Well, if you look at this map, you can see that Vilna isn't too far away from Warsaw.

News arrived in Vilna of the uprising in the Warsaw Ghetto that we looked at last lesson, and this inspired the Jewish partisans, like the 20-year-old Hirsh Glick, to write more poetry and more songs about resistance, but really they needed weapons.

Collecting weapons was incredibly difficult and very dangerous, but slowly buying weapons or bribing people to give them weapons, stealing weapons, risking their lives every day for carrying or hiding weapons.

These partisans in Vilna were able to collect a very small stash.

Eventually, weapons were hidden all over the ghetto in Vilna, under beds, under floorboards, in the walls, in the roof.

The partisans were preparing to fight when they eventually knew that their ghetto would be emptied by the Germans.

Just as had happened in Warsaw.

So these resistance fighters, these partisans, were preparing to fight during the final closing, the final emptying of the ghetto.

No one knew when that was going to happen.

It could be in days, it could be in weeks, maybe even months.

And so every day the members of the Vilna partisans practised for self-defense.

And then one day, some Jews in the ghetto heard about the partisans.

They were worried.

They thought that if the Nazis discovered it, that all Jews in the ghetto would be punished and to save the other partisans and to save the other Jews in the ghetto, to avoid them being punished because of the partisans' plot, the leader of the partisans chose to give himself up to the Nazis, as if he was organising it by himself.

Well, eventually the day came.

In September, 1943, when the Nazis surrounded the ghetto to clear it of all of the Jews, either killing them there and then, or transporting them to be murdered in the death camps.

The partisans very reluctantly decided not to begin a fight to the death because they feared that the older Jewish men and women living in the ghetto might be killed in the fighting.

The only way out of the ghetto and into the forest was through the underground sewers.

Climbing their way through tunnels of human excrement.

The way to the forest was full of danger, not just through the sewers, but from the ghetto, those underground members were taken to cemeteries.

They hid in the cemeteries until it was safe to continue moving.

And from there, they marched from the cemeteries into the forests.

They walked only at night, just with the light of the moon.

One of the partisans describes their journey and I'm going to quote literally from his account of their journey.

He says, "During the day, we hid among the trees "and the shrubs, avoiding any unnecessary movement, "so we wouldn't encounter people "that were passing through the forests.

Set task 1: Gather each line of the listing that contains the word "Select".

Source data:
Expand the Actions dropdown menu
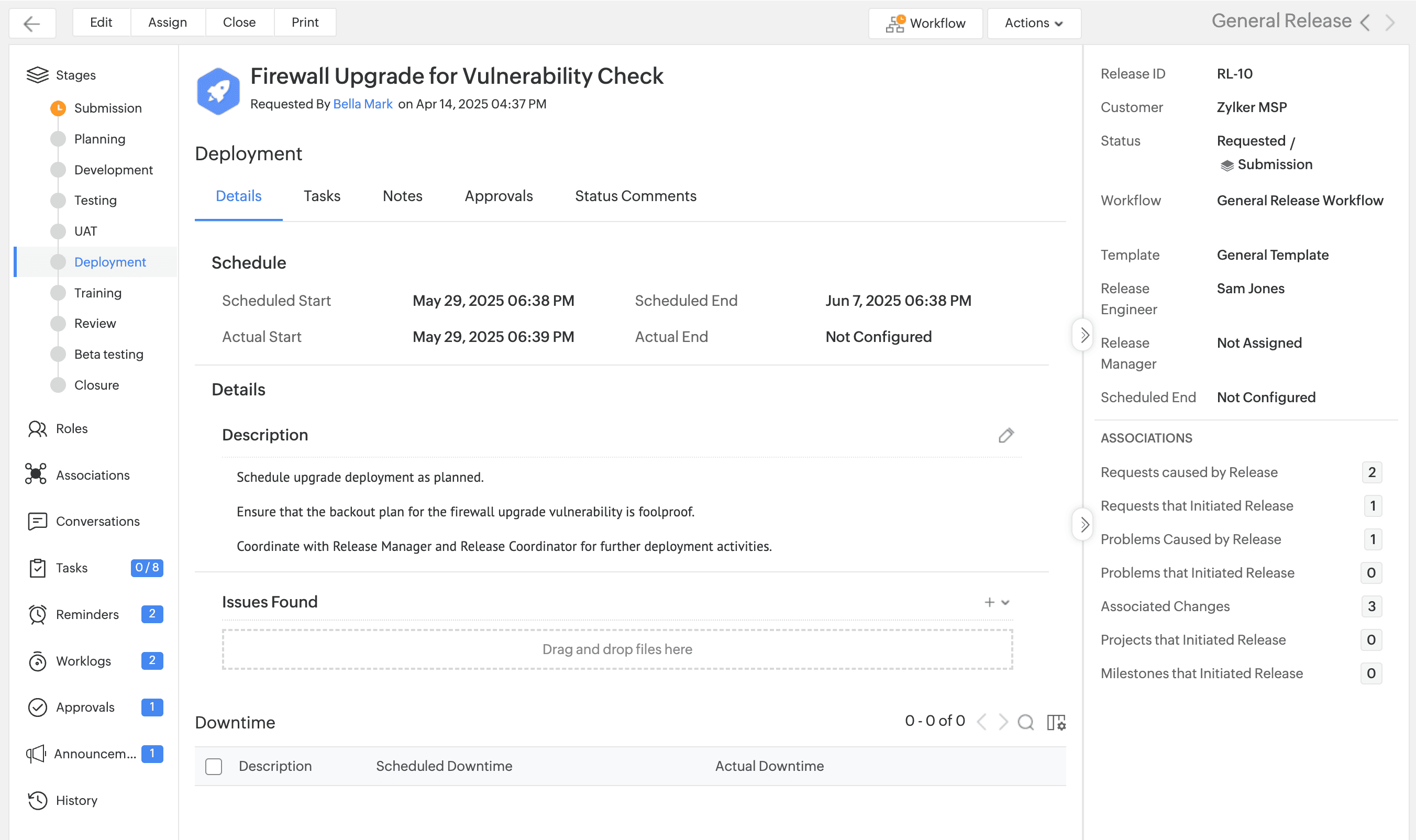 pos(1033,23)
...
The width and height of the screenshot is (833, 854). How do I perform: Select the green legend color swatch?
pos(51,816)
---
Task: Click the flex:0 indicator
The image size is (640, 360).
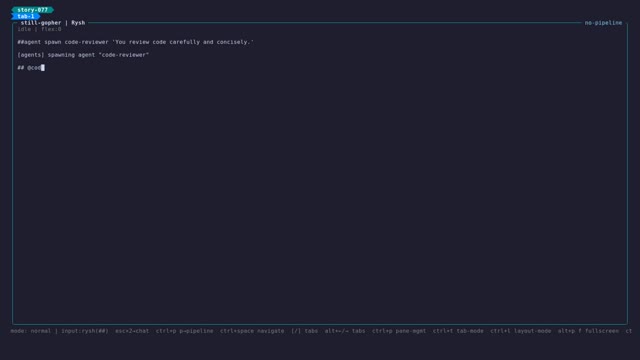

Set task 2: Duplicate the section of the Vilna partisans passage that starts with "So these resistance" and runs through "it by himself.".

Full solution 1:
The width and height of the screenshot is (833, 854). How do I perform: Select the green legend color swatch?

Full solution 2:
So these resistance fighters, these partisans, were preparing to fight during the final closing, the final emptying of the ghetto.

No one knew when that was going to happen.

It could be in days, it could be in weeks, maybe even months.

And so every day the members of the Vilna partisans practised for self-defense.

And then one day, some Jews in the ghetto heard about the partisans.

They were worried.

They thought that if the Nazis discovered it, that all Jews in the ghetto would be punished and to save the other partisans and to save the other Jews in the ghetto, to avoid them being punished because of the partisans' plot, the leader of the partisans chose to give himself up to the Nazis, as if he was organising it by himself.